The French civil aviation authority (Délégation Générale de l’Aviation Civile – DGAC) website included Phuket Airlines in a list of six international carriers that have been prevented from flying into France for the past three months. The news was published on August 29.
Reacting to this latest setback, the management of Phuket Airlines Co, the parent company in Bangkok, questioned the DGAC decision.
“We really don’t understand what is the meaning of ‘unsafe’,” Capt Chawanit Chiamcharoenvut, the carrier’s Executive Vice President, told journalists.
“Unsafe for operations or unsafe for what? Because we have never had a serious incident or accident, so I would like to ask the [French] authorities: what is the meaning of unsafe?”
He said the company is now working with Boeing, the International Air Transport Association (IATA) and the International Civil Aviation Organization (ICAO) to improve safety through pilot and personnel training.
Capt Chawanit admitted that the French ban will probably have “some impact” on Phuket Air’s image, although he said operations will not be directly affected because the company has not operated to Europe since April and does it intend to reintroduce European flights.
The only international routes currently flown by Phuket Air are chartered flights to Myanmar and Japan. “Those flights don’t have any problem,” Capt Chawanit said August 29.
France decided to publish the names of airlines banned for safety reasons after the August 16 crash in Venezuela of a West Caribbean Airways plane that killed all 160 people on board, including 152 French tourists.
“The airlines on the blacklist cannot operate flights in any French airport,” Maxime Coffin, head of security checks at DGAC, told a news conference in Paris. “Its publication is a warning to other airlines: if they are not rigorous enough, they could find themselves on the list.”

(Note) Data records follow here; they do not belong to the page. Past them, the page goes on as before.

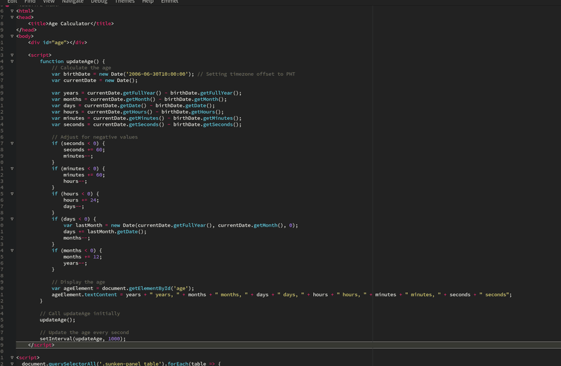The width and height of the screenshot is (561, 366).
Task: Fold the 'if (seconds < 0)' block
Action: pyautogui.click(x=12, y=143)
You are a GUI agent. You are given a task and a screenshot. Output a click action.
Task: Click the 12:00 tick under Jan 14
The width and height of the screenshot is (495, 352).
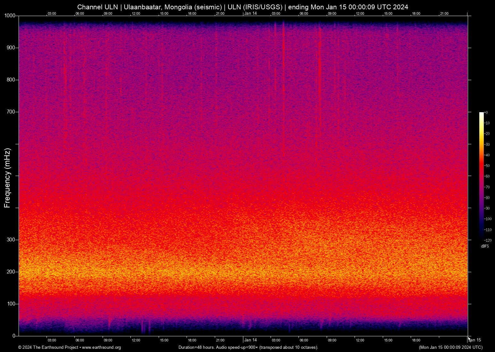click(x=360, y=340)
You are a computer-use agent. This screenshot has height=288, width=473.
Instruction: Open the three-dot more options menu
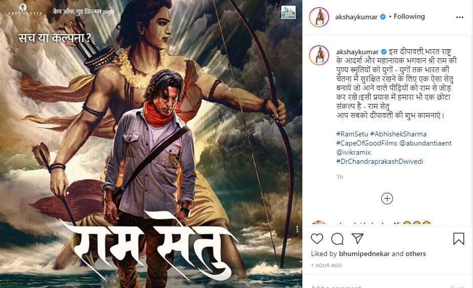tap(460, 17)
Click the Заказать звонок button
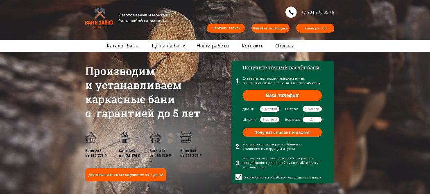The height and width of the screenshot is (194, 430). tap(226, 28)
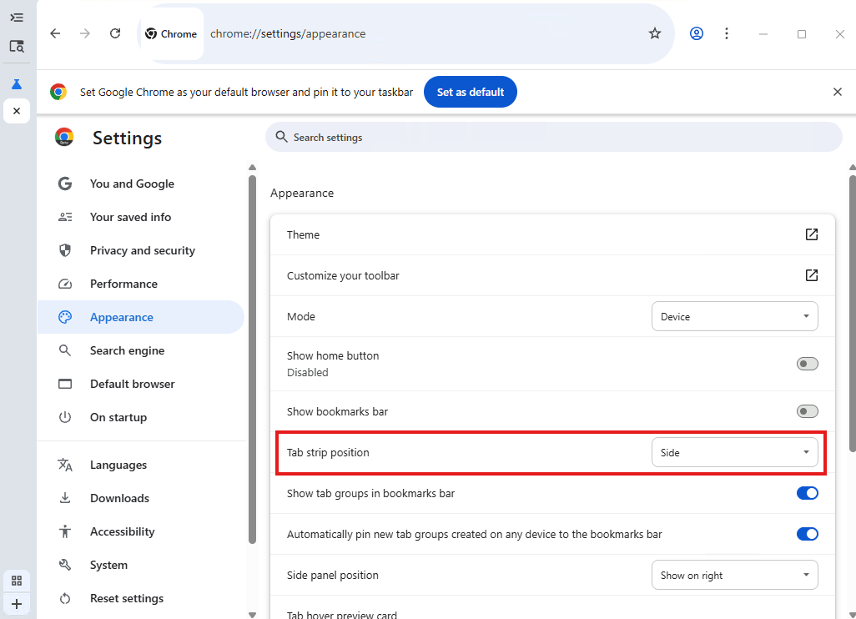
Task: Click the bookmark star icon in address bar
Action: (x=655, y=33)
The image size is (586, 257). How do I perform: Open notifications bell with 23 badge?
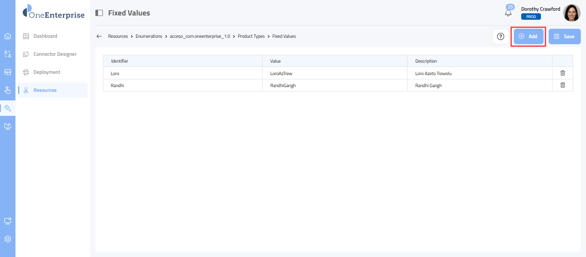pyautogui.click(x=508, y=12)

It has not been a good year for Phuket Air. One of the company’s Boeing 747s has been impounded at Incheon Airport in South Korea twice since August 10, the first time for non-payment of maintenance and other service fees and then again on August 23 in a legal dispute with its local sales agent.
In April, a Phuket Air 747 was prevented from leaving Sharjah in the United Arab Emirates after passengers saw fuel pouring from a wing.

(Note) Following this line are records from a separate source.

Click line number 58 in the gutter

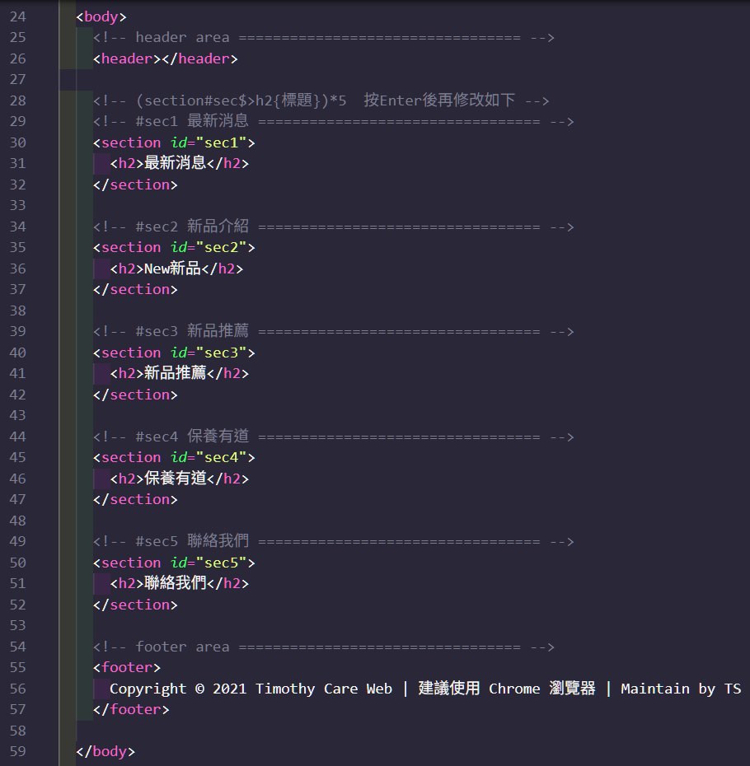coord(17,731)
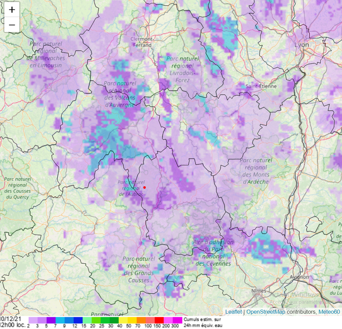342x329 pixels.
Task: Click the Monts d'Ardèche park label
Action: pos(256,171)
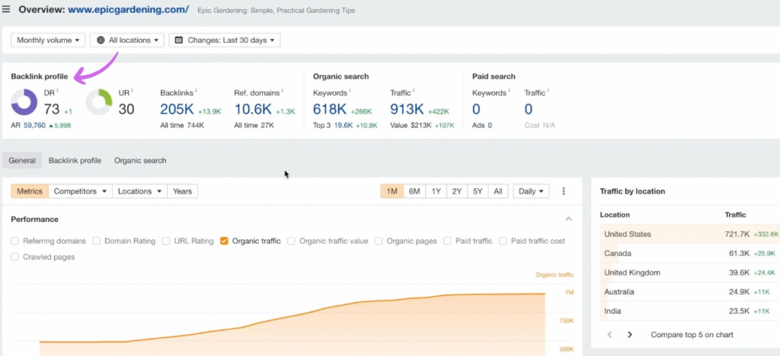Screen dimensions: 780x356
Task: Open the hamburger menu icon
Action: [7, 10]
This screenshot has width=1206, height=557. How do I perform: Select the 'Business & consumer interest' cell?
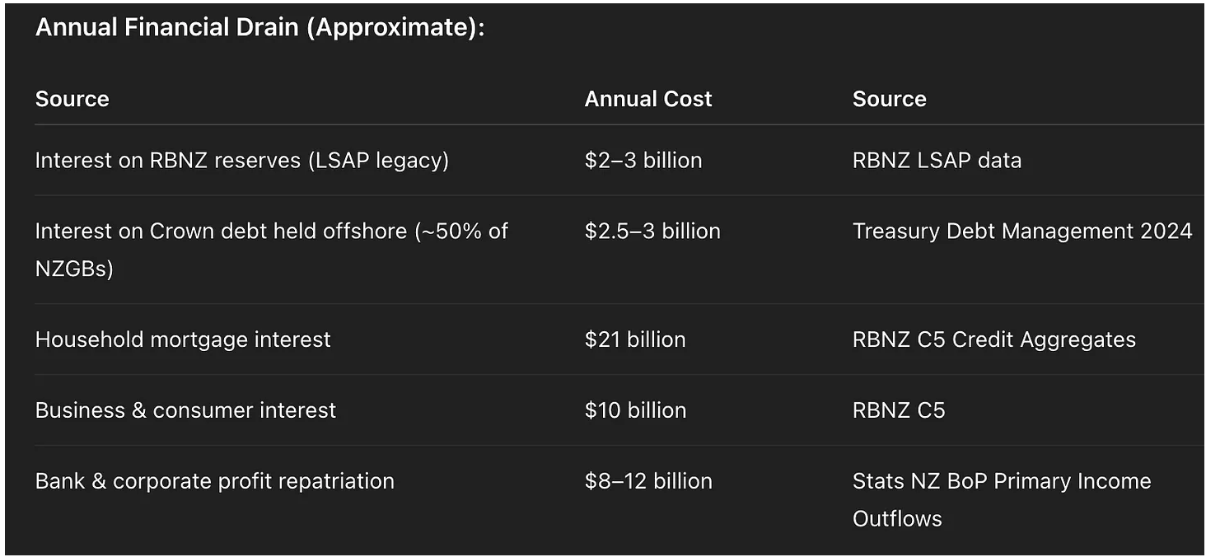(x=185, y=410)
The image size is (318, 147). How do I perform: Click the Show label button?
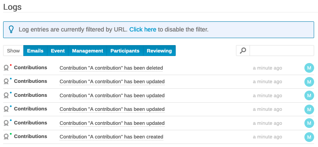13,51
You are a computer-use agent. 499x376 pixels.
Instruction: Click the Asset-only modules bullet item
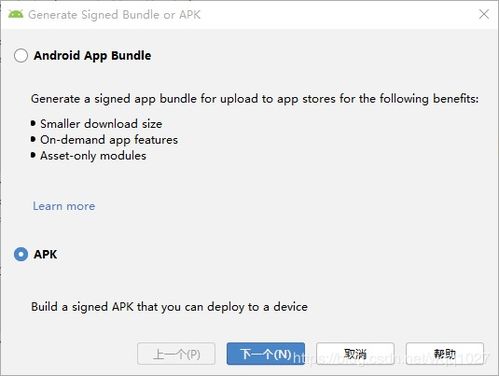[x=93, y=156]
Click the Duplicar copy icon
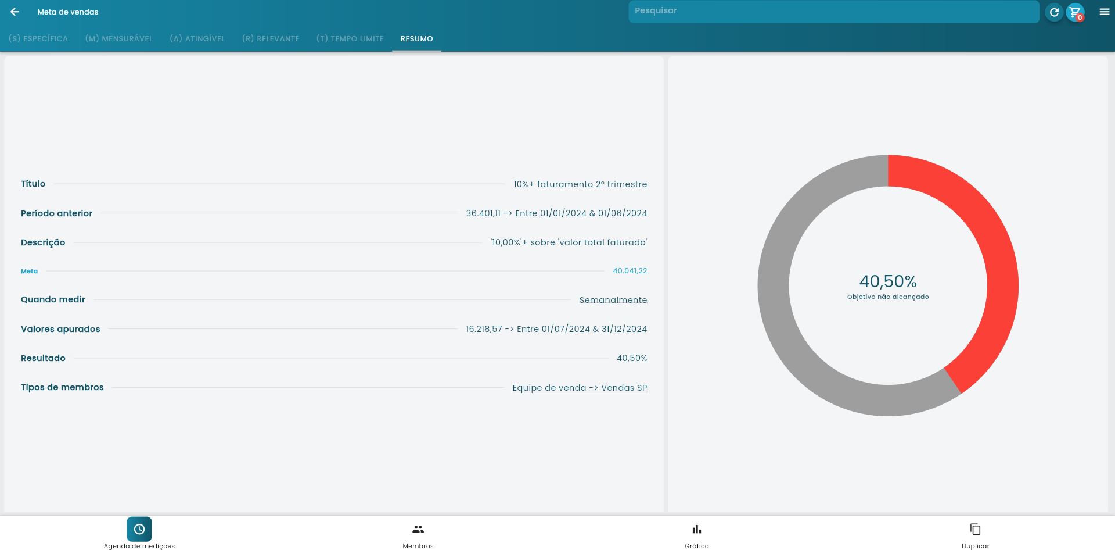Image resolution: width=1115 pixels, height=550 pixels. coord(975,529)
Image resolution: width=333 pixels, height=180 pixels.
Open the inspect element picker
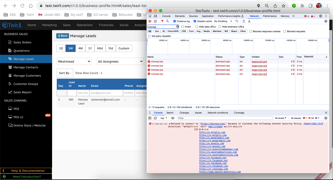click(150, 16)
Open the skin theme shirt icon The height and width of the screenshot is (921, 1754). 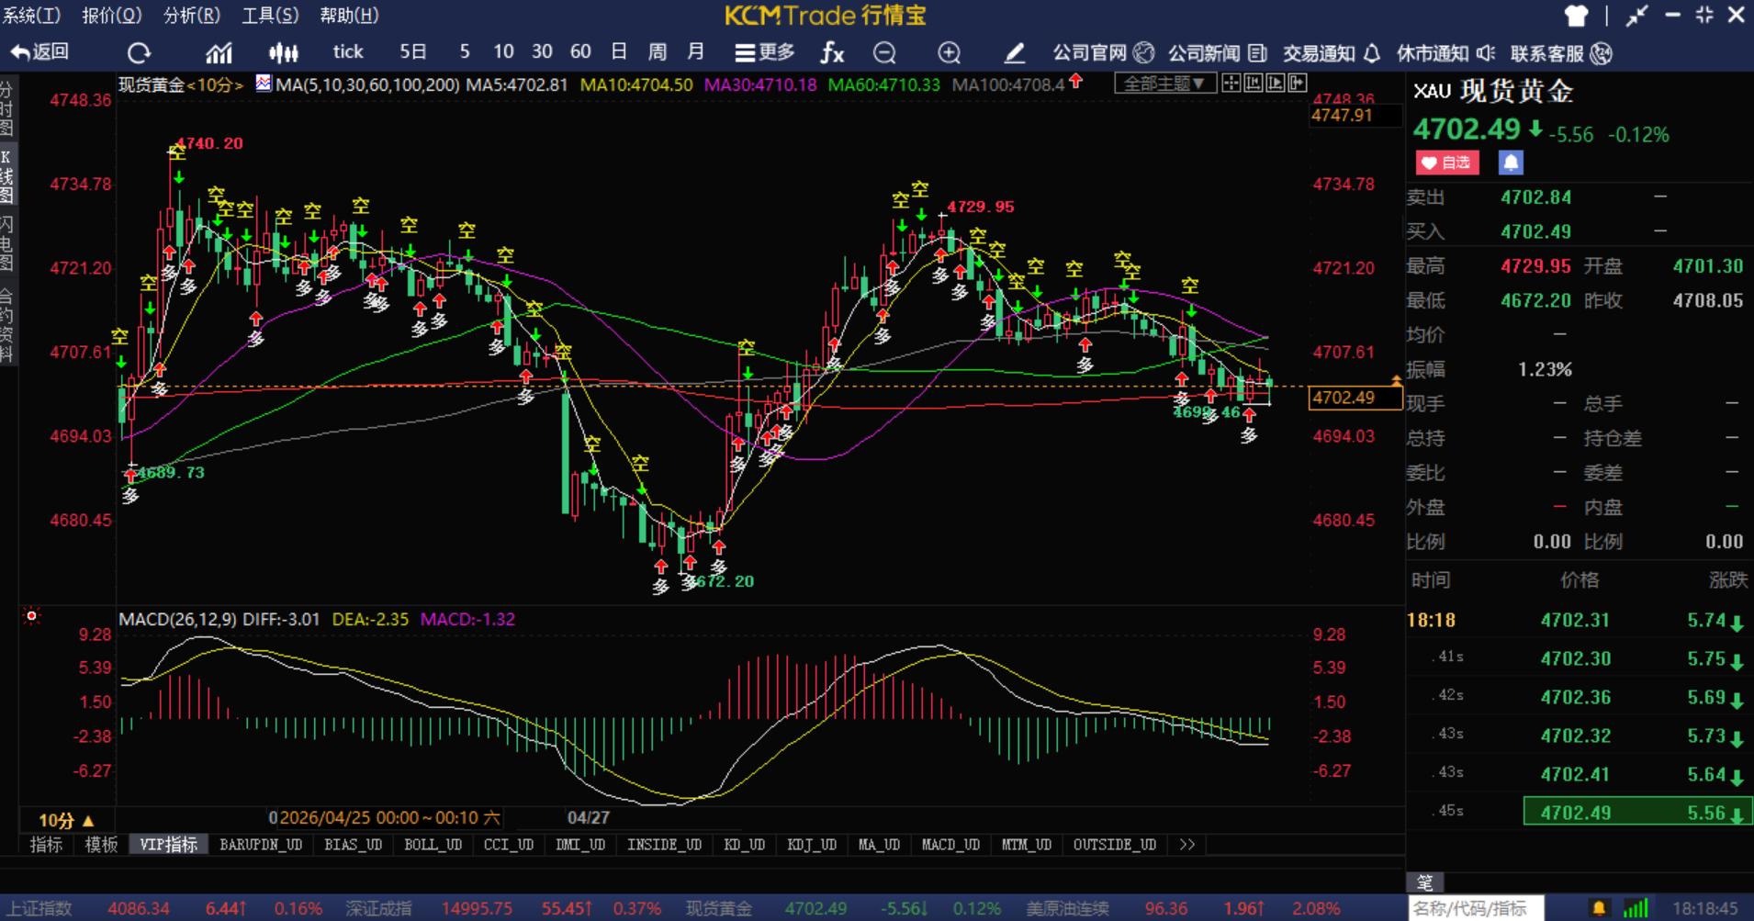[x=1576, y=16]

Later, a Bangkok-bound flight had to return to London after developing hydraulics problems, and the airline was banned from flying into the UK and the Netherlands after safety inspectors found “serious” faults on aircraft. A Phuket Air plane was also impounded at London’s Gatwick Airport for non-payment of landing fees.
The company then canceled its Bangkok-Bali route, saying that passenger numbers had slumped because the Dutch ban had robbed its Bali service of “feeder” flights.
Since the beginning of August, Phuket Airlines has also owed to the Civil Aviation Authority of Bangladesh and Bangladesh Biman Airlines several hundred thousand taka, the Bangladeshi currency, in taxes, landing charges, and equipment rental fees incurred at Chittagong Airport.